# Annointing. how do I stop it?



## Dr Robotnik (Aug 10, 2010)

So every time I go to get quality time with the hedgie, I wake him up, let him roam in the cage for 10 minutes, then I pull him out of the cage and set him on the floor. 

This is where everything just goes to #(&*. See I place my hands on the floor, up to at least five feet away, and he comes running into them every time. Cute right? Yeah that's what I thought. UNTIL HE GOES RABID.

This is the third night in a row he'll lick my hands, then nibble them, then start frothing about the mouth. The wife finds this adorable. I find it disturbing. 

I've tried changing the scents on my hands, washing with everything from dish soap to the alcohol smelling anti-bacterial. NO luck. He doesn't do this with my wife at all, and I can't figure out what it is about me that makes him to crazy with rabies. Is this normal for babies? He's quilling and seven weeks old if that helps.

Please I beseech anyone for help. My wife wants to videotape the phenomenon tonight and upload it. I don't want to be that poor guy on Youtube.


----------



## mccauleywent (Jun 30, 2010)

LOL! i just got my hedgie, she is a 8 month old rescue, and she does this to my fiancee, i think its ADORABLE. he thinks its "cute, wet, and sticky" but im almost 100% sure they do it if they like you  so thats a good sign...


----------



## tie-dye hedgie (Dec 19, 2009)

He's a baby, every smell is new to him! I would say just stick with *one* unscented hand soap and let him get used to it.


----------



## Dr Robotnik (Aug 10, 2010)

No, he definitely doesn't like me, he's trying to _control_ me. He's already fooled my wife and dog, I will not go quietly into the night!

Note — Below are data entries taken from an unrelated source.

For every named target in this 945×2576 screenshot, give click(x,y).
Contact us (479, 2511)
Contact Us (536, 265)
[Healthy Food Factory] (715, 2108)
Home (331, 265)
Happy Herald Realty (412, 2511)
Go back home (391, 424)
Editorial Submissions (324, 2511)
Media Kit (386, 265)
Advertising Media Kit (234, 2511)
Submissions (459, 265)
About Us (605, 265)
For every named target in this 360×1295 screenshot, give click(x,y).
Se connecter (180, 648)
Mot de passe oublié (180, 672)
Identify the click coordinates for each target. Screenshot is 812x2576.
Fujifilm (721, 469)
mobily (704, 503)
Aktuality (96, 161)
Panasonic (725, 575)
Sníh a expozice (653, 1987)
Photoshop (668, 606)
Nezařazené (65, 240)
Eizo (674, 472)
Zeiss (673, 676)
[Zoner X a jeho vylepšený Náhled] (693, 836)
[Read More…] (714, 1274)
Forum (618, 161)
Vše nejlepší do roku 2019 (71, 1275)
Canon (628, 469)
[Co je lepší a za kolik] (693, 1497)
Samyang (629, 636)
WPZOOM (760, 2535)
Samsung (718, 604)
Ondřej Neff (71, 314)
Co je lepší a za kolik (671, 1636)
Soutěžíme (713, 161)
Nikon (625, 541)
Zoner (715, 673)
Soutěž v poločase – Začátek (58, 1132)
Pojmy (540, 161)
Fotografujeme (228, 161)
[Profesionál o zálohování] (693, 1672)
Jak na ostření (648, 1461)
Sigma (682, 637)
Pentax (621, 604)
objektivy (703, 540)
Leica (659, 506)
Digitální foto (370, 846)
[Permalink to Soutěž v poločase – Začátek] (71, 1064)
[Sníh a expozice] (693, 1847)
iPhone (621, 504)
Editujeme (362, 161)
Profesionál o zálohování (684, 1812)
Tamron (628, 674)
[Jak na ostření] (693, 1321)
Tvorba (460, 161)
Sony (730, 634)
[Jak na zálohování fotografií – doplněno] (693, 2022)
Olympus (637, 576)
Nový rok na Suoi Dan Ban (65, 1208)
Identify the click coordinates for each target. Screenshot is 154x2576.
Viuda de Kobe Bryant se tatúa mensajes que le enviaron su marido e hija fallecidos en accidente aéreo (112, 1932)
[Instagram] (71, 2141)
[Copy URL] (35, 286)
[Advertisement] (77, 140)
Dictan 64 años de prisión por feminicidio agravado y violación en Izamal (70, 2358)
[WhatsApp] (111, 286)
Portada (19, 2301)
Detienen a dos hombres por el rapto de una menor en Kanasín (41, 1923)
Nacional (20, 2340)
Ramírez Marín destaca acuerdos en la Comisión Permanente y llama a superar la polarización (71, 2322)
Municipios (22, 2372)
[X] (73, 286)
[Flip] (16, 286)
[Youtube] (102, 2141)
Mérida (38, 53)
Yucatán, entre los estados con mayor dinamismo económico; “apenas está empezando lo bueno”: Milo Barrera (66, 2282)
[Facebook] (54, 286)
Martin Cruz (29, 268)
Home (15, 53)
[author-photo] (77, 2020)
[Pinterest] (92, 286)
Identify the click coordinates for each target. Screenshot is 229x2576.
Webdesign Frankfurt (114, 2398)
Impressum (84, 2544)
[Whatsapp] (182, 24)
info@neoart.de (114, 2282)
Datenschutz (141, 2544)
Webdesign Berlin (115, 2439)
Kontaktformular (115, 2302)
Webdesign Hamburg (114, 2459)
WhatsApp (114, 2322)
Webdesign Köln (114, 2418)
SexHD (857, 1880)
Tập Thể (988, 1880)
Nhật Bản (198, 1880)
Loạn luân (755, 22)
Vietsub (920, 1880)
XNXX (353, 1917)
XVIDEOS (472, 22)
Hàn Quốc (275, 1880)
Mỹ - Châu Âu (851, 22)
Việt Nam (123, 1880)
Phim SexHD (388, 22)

I'll try the unscented stuff, maybe that will spare me.


----------



## Hedgiepets (Aug 21, 2008)

Hedgehogs annoint! This is a normal thing, especially for babies to do. Just move your hands away before he bites you.


----------



## smhufflepuff (Aug 28, 2008)

That is absolutely adorable. 

Choose one soap and only one soap. Use that soap to clean your hands before you pick up baby. Over time, he'll eventually get used to it and stop with the anointing. 

But think about it... I happen to be of the opinion that babies anointing is one of the cutest things. And I wouldn't do anything to stop it.


----------



## QuinntonsMom (Aug 11, 2010)

I agree with how cute it is. They twist their little butt around, and it makes me wish I was that flexible. Quinnton anoints every time he gets held by my friend Caitlin. I think it's because she smokes before she comes over to my house... You think you have it bad because your hedgehog is the supreme overlord of your house? I think my hedgie is jonesing for tiny, hedgie sized cigarettes!!


----------



## Puffers315 (Apr 19, 2010)

Avoid getting anything tobacco near a hedgehog, I'm a smoker and I'll admit the hedgehogs were one of my starting points on the road to quitting the nasty habit, when I got them I stopped smoking inside the house entirely which equates to me cutting down big time, but I had Loki out one night and he loves to run around my giant computer desk, and I happen to leave an empty pack laying on the desk, he went insane, like lightning he leap at the pack and tried to stuff himself inside it, which of course I quickly pulled him out, he still anointed but it was like jaws attacking a chubby kid on a raft. Its a strong scent, that is for sure.


----------



## tie-dye hedgie (Dec 19, 2009)

Oh no, now someone is going to invent "hedgie-nip." :lol:


----------



## HedgeMom (Nov 7, 2008)

This is a very serious problem that is rarely recognized by novice owners. What you have discovered is a rare hedgepig identity thief. Very little is known about them but anecdata says that they steal your identity by licking off your DNA. They then spread your DNA over themselves and eventually become you. You'll run out of DNA and won't be able to prove who you are. CSI will pick the thief as you. 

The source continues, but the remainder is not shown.